The (1st order type 1) loop drifts 1 rad exactly after a time equal to: fp / |fp – ffr| periods of received pulses.

But errored bits might appear even before, if the lateral eye opening was less than 1 rad (1 rad is an improbable value, 2 rad is a more likely threshold for the onset of error-ed bits).

If a (slave 1st order type 1) CDR is designed to be able and overcome a run length of RL pulses, it shall exhibit a VCO frequency accuracy tighter than:

| ffr - fp | / fp ≤ 1 / RL

### Continuous time representation: is it sufficient?

The model described above and the simulator available on Google Docs both use a continuous time representation: is it sufficient in the case of the 1-1 CDRs that often operate close to the line baud frequency?
This question shall be asked here, because this architecture is used in the applications where the loop has to operate closest to the line frequency.
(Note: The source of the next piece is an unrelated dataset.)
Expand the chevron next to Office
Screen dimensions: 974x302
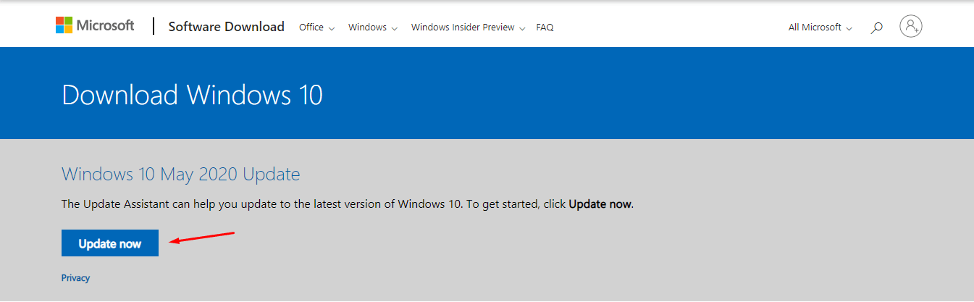332,28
Discrete time representation is always more complex, in most cases unnecessary

In the burst mode receiver, the number of input signal transitions (that are almost the same as the number of clock cycles available for the acquisition of the lock) are not many.
For instance, in the case of the 2.5 Gbps US/ 1.25 Gbps DS GPON, just 20 to 50 transitions are truly available for the OLT CDR to lock the phase of an incoming burst.

Is a discrete time representation of our models to be used in order to ensure accuracy?

Luckily, in the case of the regenerator CDRs, that are in all practical cases associated with continuous mode operation, long acquisition times and tight jitter transfer bandwidth, all the modeling presented so far is adequate and accurate.
Let’s see the case of the PON OLT receiver (and of all burst mode receivers), where acquisition times are at the other extreme of the range (= very short).

The PON OLT receiver circuit (=burst mode) referred to above becomes slightly different in a discrete time representation:

The unit step response changes as well, but not so fundamentally, as the following figure shows us: Response to a step phase change of 2.5 radian of the discrete time systems described above, and of a continuous-time similar model.

A continuous time representation is accurate enough also in this case, provided the scale factor of the clock frequencies of the two simulations is taken properly into account!

This result should come as no surprise, if we consider that the CDR function is essentially an averaging function of subsequent phase information coming as a discrete time series.

The need to filter severely in some cases (regenerator CDRs) makes discrete time modeling a largely unnecessary complication.
In the case of burst mode receivers instead, the reaction of the control system has to be so fast as to be executed within a few clock cycles. In this case as well, luckily, the simplicity of the 1 - 1 architecture makes the discrete time system behave not differently from a system where the phase information was inputted (and the whole system operated) continuously.